2005). Lastly, appellant's struggle with Olga and his self-serving statement that "the
incident was entirely accidental" is relevant to the defensive issues of accident and self-defense, but such evidence does not support a finding of recklessness. See Schroeder
v. State, 123 S.W.3d 398, 410 (Tex. Crim. App. 2003); Gilbert v. State, 196 S.W.3d 163,
165 (Tex. App.--Houston [1st Dist] 2005, pet. ref'd).

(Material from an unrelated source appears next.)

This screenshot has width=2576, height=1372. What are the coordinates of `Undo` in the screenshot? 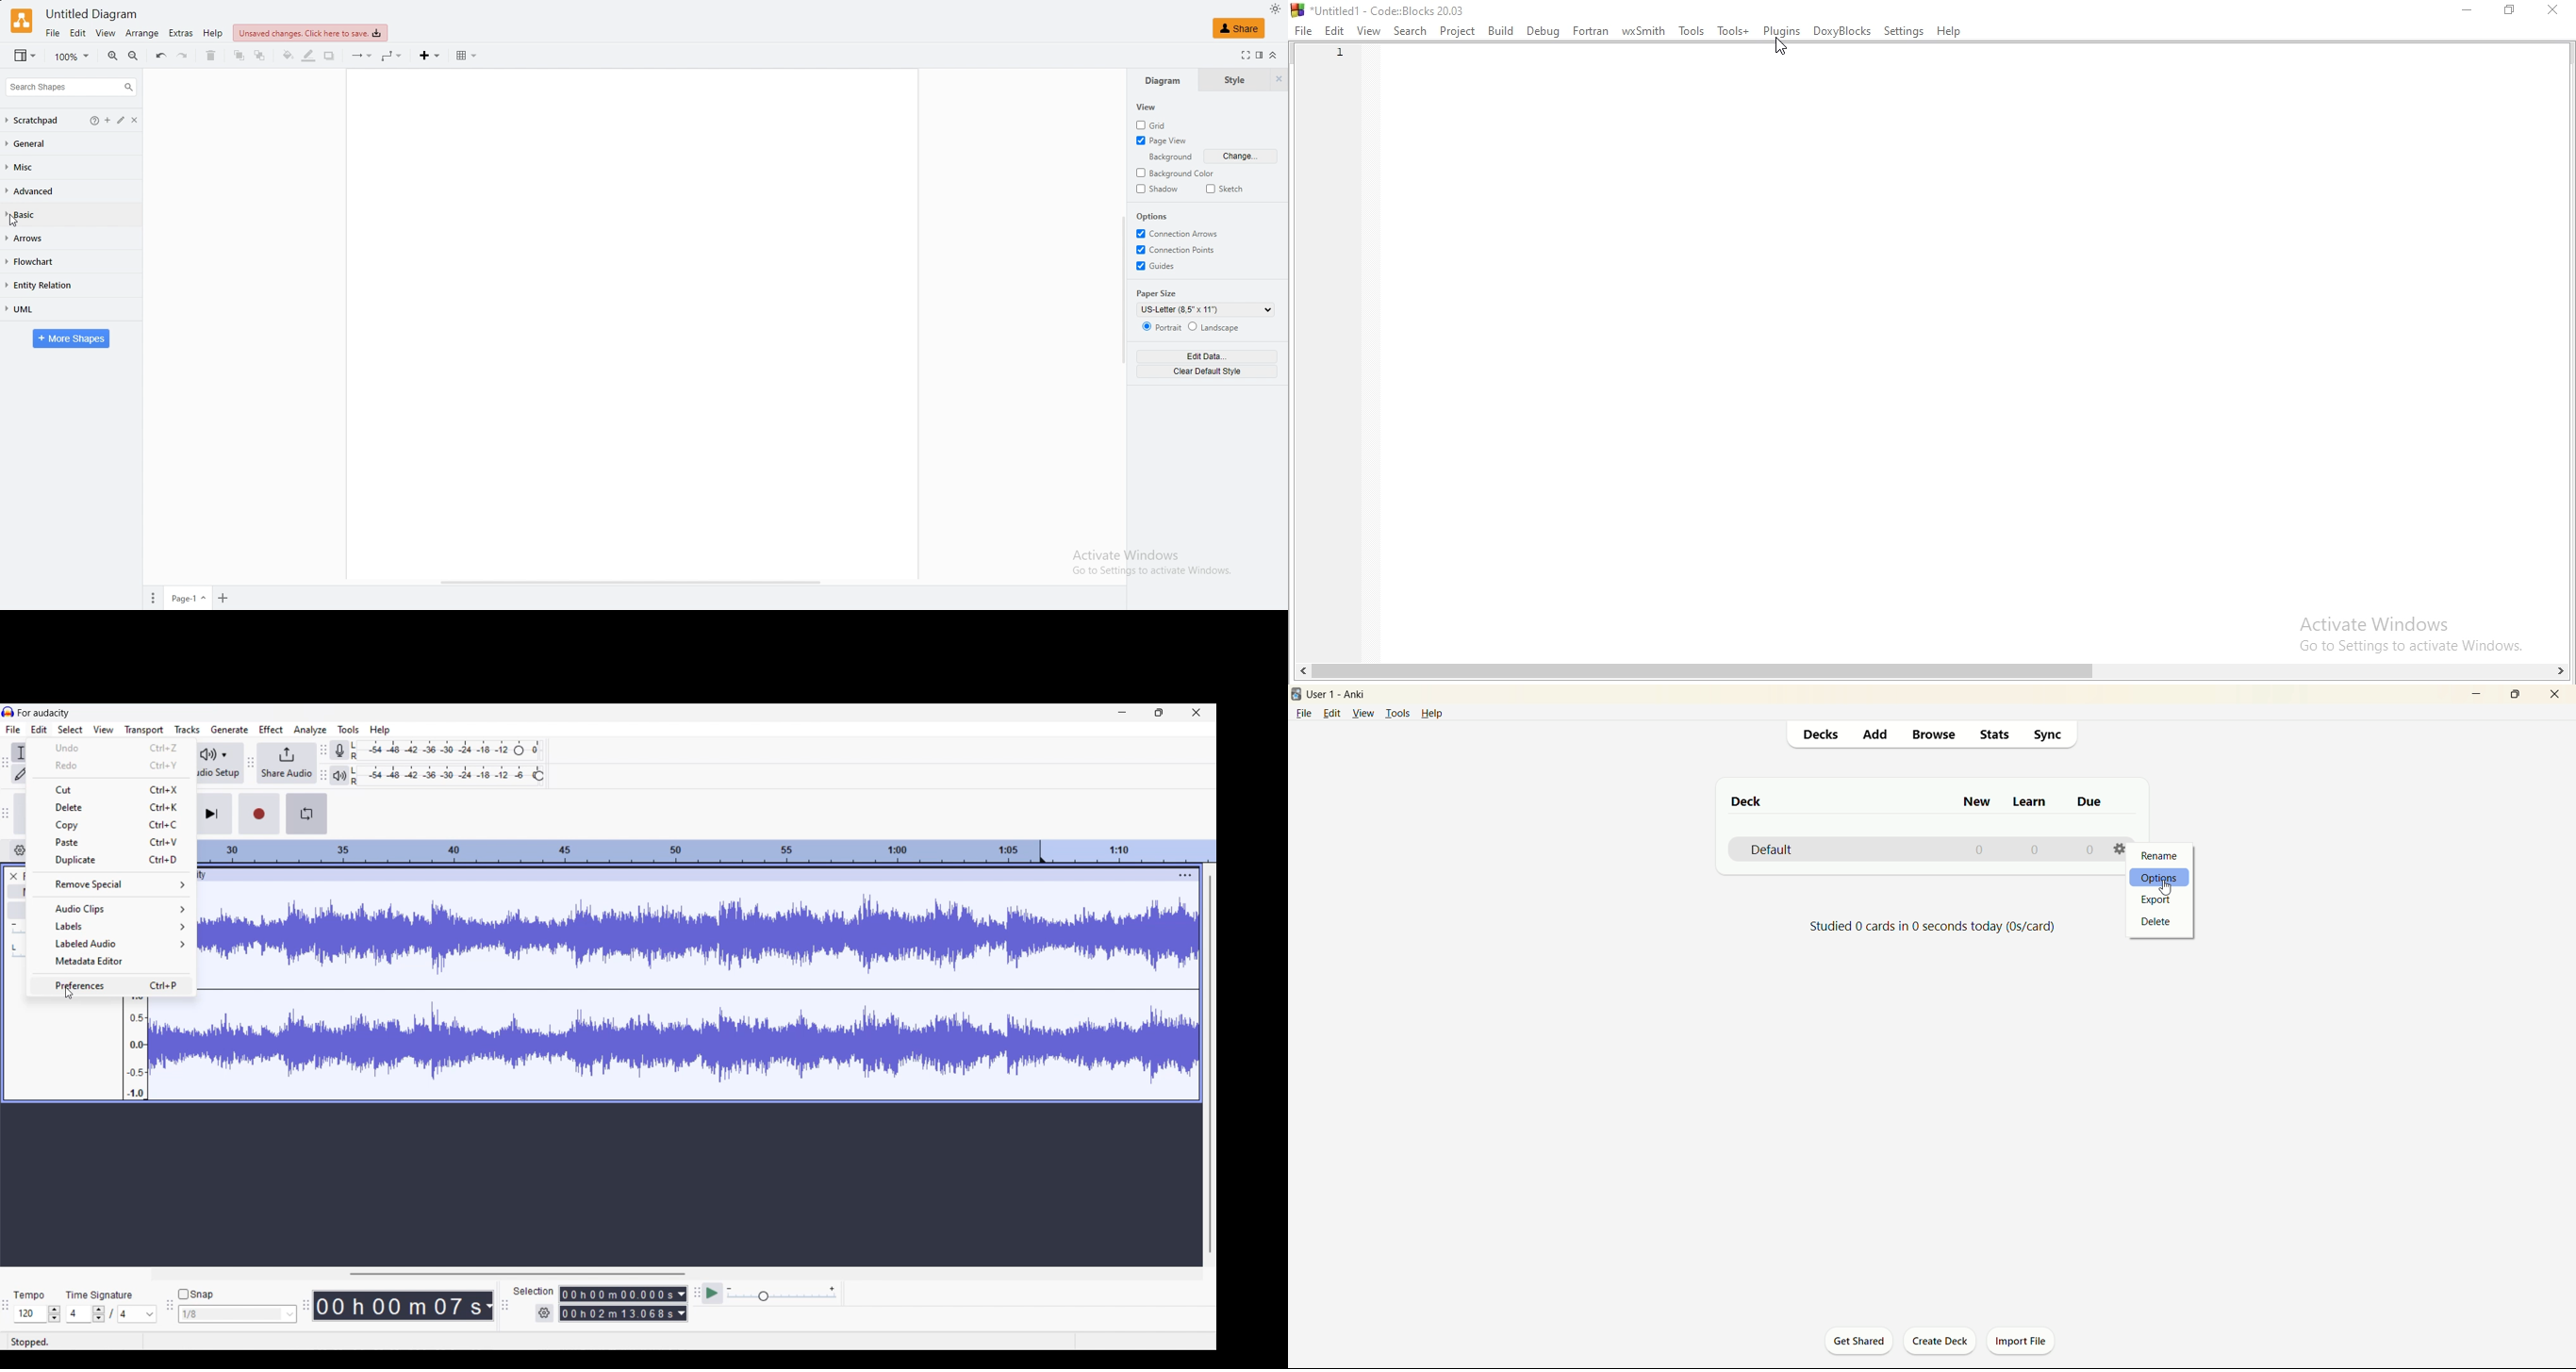 It's located at (112, 747).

Accordingly, we conclude the second part of the test for determining whether a
defendant is entitled to an instruction on a lesser offense is not satisfied. See Rousseau,
855 S.W.2d at 672. There is no evidence that if appellant is guilty, he is guilty only of the
lesser offense. Id. We further conclude that the trial court did not err when it denied
appellant's request for the jury charge to include the lesser offense of manslaughter. Id.;
Zepeda, 797 S.W.2d at 265. Appellant's sole issue is overruled.
III. CONCLUSION
Having overruled appellant's single issue, we affirm the judgment.
ROGELIO VALDEZ
Chief Justice
Do not publish.
Tex. R. App. P. 47.2(b).
Memorandum Opinion delivered and filed
this the 22nd day of February, 2007.
1. Rosendo De Leon was charged, by indictment, with the offense of murder in which it was alleged
that he intentionally and knowingly caused Garcia's death by striking her with a flashlight, striking her with his
hand, stabbing her with a knife, and striking her with a motor vehicle. Appellant pleaded "not guilty."
2. Dr. Salinas also testified to the possibility that Olga was struck by a vehicle, however, he was unable
to identify any distinct fractures that would have indicated that Olga had been run over. Dr. Salinas further
testified that he did not see any evidence to suggest that Olga was pregnant. However, because of the body's
state of decomposition and because it was possible that the pregnancy had been in its early stages, he was
unable to "rule out one hundred percent" that Olga was pregnant.
3. The jury may infer the requisite intent from any facts which tend to prove its existence, including the
acts, words, and conduct of the accused, and the method of committing the crime and from the nature of the
wounds inflicted on the victims. Yanez v. State, 187 S.W.3d 724, 742 n. 13 (citing Manrique v. State, 994
S.W.2d 640, 649 (Tex. Crim. App. 1999) (J. Meyers, concurring); Connor v. State, 67 S.W.3d 192, 197 (Tex.
Crim. App. 2001)). If a deadly weapon is used in a deadly manner, the inference is almost conclusive that
the defendant intended to kill. Id. (citing Adanandus v. State, 866 S.W.2d 210, 215 (Tex. Crim. 199. 1993);
Bell v. State, 501 S.W.2d 137, 138 (Tex. Crim. App. 1973); Guerrero v. State, 655 S.W.2d 291, 292 (Tex.
App.--Corpus Christi 1983, no pet.)).